■ HOW TO COMPLETE THIS TASK ■
The response must contain all of the entries, each one repeated exactly.

*** INPUT

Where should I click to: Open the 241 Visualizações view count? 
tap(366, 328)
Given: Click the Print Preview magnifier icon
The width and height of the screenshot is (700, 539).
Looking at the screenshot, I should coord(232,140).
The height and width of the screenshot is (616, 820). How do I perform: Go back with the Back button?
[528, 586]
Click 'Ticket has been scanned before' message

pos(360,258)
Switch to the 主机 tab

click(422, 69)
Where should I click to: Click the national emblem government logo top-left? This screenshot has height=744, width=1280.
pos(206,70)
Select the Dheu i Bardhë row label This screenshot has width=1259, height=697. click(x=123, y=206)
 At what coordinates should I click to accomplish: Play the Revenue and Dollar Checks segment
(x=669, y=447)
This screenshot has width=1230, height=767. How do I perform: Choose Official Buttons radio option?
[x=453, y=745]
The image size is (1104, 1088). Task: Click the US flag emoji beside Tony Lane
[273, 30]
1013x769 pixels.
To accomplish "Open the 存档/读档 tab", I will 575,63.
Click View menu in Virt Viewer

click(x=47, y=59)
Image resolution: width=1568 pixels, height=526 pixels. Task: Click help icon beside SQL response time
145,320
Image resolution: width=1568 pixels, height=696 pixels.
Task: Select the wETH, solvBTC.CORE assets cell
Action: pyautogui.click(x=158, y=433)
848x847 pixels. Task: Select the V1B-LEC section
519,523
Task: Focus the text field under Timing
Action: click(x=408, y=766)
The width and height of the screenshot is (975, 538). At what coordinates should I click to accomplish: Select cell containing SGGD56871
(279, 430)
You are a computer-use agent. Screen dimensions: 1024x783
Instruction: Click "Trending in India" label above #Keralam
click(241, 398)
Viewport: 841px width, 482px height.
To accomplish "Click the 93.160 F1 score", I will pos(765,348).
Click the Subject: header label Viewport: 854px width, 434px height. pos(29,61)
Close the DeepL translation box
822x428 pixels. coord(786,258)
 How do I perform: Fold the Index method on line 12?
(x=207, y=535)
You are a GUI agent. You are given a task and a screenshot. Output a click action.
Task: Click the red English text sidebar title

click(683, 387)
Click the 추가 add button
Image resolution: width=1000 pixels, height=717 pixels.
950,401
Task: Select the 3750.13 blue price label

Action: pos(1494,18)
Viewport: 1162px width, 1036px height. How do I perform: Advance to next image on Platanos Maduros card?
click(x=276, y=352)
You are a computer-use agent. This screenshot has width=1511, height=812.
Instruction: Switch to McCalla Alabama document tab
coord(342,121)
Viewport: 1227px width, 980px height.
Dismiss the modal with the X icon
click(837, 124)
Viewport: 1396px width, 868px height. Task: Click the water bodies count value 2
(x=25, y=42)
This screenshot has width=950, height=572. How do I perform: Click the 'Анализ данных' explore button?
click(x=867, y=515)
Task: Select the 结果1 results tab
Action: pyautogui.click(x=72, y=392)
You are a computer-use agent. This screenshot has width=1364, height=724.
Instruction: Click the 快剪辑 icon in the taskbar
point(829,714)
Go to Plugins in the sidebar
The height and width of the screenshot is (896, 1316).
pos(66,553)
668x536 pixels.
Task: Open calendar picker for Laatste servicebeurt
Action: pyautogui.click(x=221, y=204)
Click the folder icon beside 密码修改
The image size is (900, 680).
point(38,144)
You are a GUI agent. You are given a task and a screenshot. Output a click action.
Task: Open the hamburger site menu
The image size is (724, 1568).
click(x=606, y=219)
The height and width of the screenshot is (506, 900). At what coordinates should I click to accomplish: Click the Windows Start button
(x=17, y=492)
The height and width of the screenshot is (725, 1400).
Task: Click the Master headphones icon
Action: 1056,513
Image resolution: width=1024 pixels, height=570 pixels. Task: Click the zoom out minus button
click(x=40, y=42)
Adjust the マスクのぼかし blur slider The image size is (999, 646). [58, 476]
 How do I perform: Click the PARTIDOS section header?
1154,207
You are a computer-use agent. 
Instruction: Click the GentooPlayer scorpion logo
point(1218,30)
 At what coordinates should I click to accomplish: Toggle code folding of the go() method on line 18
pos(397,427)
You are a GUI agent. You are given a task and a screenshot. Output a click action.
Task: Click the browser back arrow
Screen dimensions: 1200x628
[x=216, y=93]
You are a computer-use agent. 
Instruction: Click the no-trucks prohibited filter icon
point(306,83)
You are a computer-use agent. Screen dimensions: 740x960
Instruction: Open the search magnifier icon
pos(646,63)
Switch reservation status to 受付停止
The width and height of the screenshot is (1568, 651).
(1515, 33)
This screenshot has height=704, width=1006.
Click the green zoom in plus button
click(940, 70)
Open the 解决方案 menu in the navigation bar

******

■ FINAL ANSWER ■
Where should I click to: Open the 241 Visualizações view count? 
tap(366, 328)
Given: Click the Print Preview magnifier icon
The width and height of the screenshot is (700, 539).
Looking at the screenshot, I should coord(232,140).
The height and width of the screenshot is (616, 820). How do I perform: Go back with the Back button?
[528, 586]
Click 'Ticket has been scanned before' message

pos(360,258)
Switch to the 主机 tab

click(422, 69)
Where should I click to: Click the national emblem government logo top-left? This screenshot has height=744, width=1280.
pos(206,70)
Select the Dheu i Bardhë row label This screenshot has width=1259, height=697. click(x=123, y=206)
 At what coordinates should I click to accomplish: Play the Revenue and Dollar Checks segment
(x=669, y=447)
This screenshot has width=1230, height=767. How do I perform: Choose Official Buttons radio option?
[x=453, y=745]
The image size is (1104, 1088). Task: Click the US flag emoji beside Tony Lane
[273, 30]
1013x769 pixels.
To accomplish "Open the 存档/读档 tab", I will 575,63.
Click View menu in Virt Viewer

click(x=47, y=59)
Image resolution: width=1568 pixels, height=526 pixels. Task: Click help icon beside SQL response time
145,320
Image resolution: width=1568 pixels, height=696 pixels.
Task: Select the wETH, solvBTC.CORE assets cell
Action: pyautogui.click(x=158, y=433)
848x847 pixels. Task: Select the V1B-LEC section
519,523
Task: Focus the text field under Timing
Action: click(x=408, y=766)
The width and height of the screenshot is (975, 538). At what coordinates should I click to accomplish: Select cell containing SGGD56871
(279, 430)
You are a computer-use agent. Screen dimensions: 1024x783
Instruction: Click "Trending in India" label above #Keralam
click(241, 398)
Viewport: 841px width, 482px height.
To accomplish "Click the 93.160 F1 score", I will pos(765,348).
Click the Subject: header label Viewport: 854px width, 434px height. pos(29,61)
Close the DeepL translation box
822x428 pixels. coord(786,258)
 How do I perform: Fold the Index method on line 12?
(x=207, y=535)
You are a GUI agent. You are given a task and a screenshot. Output a click action.
Task: Click the red English text sidebar title

click(683, 387)
Click the 추가 add button
Image resolution: width=1000 pixels, height=717 pixels.
950,401
Task: Select the 3750.13 blue price label

Action: pos(1494,18)
Viewport: 1162px width, 1036px height. How do I perform: Advance to next image on Platanos Maduros card?
click(x=276, y=352)
You are a computer-use agent. This screenshot has width=1511, height=812.
Instruction: Switch to McCalla Alabama document tab
coord(342,121)
Viewport: 1227px width, 980px height.
Dismiss the modal with the X icon
click(837, 124)
Viewport: 1396px width, 868px height. Task: Click the water bodies count value 2
(x=25, y=42)
This screenshot has width=950, height=572. How do I perform: Click the 'Анализ данных' explore button?
click(x=867, y=515)
Task: Select the 结果1 results tab
Action: pyautogui.click(x=72, y=392)
You are a computer-use agent. This screenshot has width=1364, height=724.
Instruction: Click the 快剪辑 icon in the taskbar
point(829,714)
Go to Plugins in the sidebar
The height and width of the screenshot is (896, 1316).
pos(66,553)
668x536 pixels.
Task: Open calendar picker for Laatste servicebeurt
Action: pyautogui.click(x=221, y=204)
Click the folder icon beside 密码修改
The image size is (900, 680).
point(38,144)
You are a GUI agent. You are given a task and a screenshot. Output a click action.
Task: Open the hamburger site menu
The image size is (724, 1568).
click(x=606, y=219)
The height and width of the screenshot is (506, 900). At what coordinates should I click to accomplish: Click the Windows Start button
(x=17, y=492)
The height and width of the screenshot is (725, 1400).
Task: Click the Master headphones icon
Action: 1056,513
Image resolution: width=1024 pixels, height=570 pixels. Task: Click the zoom out minus button
click(x=40, y=42)
Adjust the マスクのぼかし blur slider The image size is (999, 646). [58, 476]
 How do I perform: Click the PARTIDOS section header?
1154,207
You are a computer-use agent. 
Instruction: Click the GentooPlayer scorpion logo
point(1218,30)
 At what coordinates should I click to accomplish: Toggle code folding of the go() method on line 18
pos(397,427)
You are a GUI agent. You are given a task and a screenshot. Output a click action.
Task: Click the browser back arrow
Screen dimensions: 1200x628
[x=216, y=93]
You are a computer-use agent. 
Instruction: Click the no-trucks prohibited filter icon
point(306,83)
You are a computer-use agent. Screen dimensions: 740x960
Instruction: Open the search magnifier icon
pos(646,63)
Switch reservation status to 受付停止
The width and height of the screenshot is (1568, 651).
(1515, 33)
This screenshot has height=704, width=1006.
Click the green zoom in plus button
click(940, 70)
Open the 解决方案 menu in the navigation bar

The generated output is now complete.